■ **TASK ITEM**
Say how many of the lines below contain the word "What"; nothing else belongs in the answer.

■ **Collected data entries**

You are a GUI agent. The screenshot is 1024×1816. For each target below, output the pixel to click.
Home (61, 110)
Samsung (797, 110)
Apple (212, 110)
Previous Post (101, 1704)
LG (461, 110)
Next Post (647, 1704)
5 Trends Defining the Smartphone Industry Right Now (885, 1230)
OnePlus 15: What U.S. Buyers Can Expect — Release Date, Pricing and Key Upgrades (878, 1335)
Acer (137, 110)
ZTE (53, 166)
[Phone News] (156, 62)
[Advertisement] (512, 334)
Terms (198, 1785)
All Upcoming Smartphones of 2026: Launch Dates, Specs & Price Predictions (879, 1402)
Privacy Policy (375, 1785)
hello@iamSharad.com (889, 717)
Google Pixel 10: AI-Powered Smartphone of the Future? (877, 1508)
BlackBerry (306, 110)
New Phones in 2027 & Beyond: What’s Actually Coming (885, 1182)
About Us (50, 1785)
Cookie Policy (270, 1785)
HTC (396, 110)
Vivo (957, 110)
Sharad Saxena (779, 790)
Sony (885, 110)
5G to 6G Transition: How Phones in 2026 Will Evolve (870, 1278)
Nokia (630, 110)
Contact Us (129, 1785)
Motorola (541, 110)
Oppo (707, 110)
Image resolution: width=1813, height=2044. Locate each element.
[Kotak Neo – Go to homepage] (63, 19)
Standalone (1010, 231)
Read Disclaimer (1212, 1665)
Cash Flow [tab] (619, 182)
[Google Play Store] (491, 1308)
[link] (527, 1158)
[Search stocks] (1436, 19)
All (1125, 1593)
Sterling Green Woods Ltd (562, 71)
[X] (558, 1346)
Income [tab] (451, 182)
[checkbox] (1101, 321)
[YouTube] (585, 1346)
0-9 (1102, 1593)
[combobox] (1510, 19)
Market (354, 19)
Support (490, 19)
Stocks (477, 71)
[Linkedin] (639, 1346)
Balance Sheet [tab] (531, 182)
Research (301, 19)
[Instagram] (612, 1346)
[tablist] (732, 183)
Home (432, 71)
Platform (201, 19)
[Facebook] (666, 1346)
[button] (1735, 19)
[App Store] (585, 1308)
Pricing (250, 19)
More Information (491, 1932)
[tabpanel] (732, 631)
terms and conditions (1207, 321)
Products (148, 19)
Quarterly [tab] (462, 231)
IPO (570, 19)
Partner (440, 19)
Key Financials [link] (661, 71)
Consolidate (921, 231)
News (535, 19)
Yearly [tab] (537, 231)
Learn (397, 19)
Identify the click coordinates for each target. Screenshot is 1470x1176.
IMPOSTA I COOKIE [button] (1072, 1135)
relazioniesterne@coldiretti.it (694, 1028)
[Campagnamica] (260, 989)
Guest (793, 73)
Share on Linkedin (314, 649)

■ **OUTPUT FOR THIS TASK**
2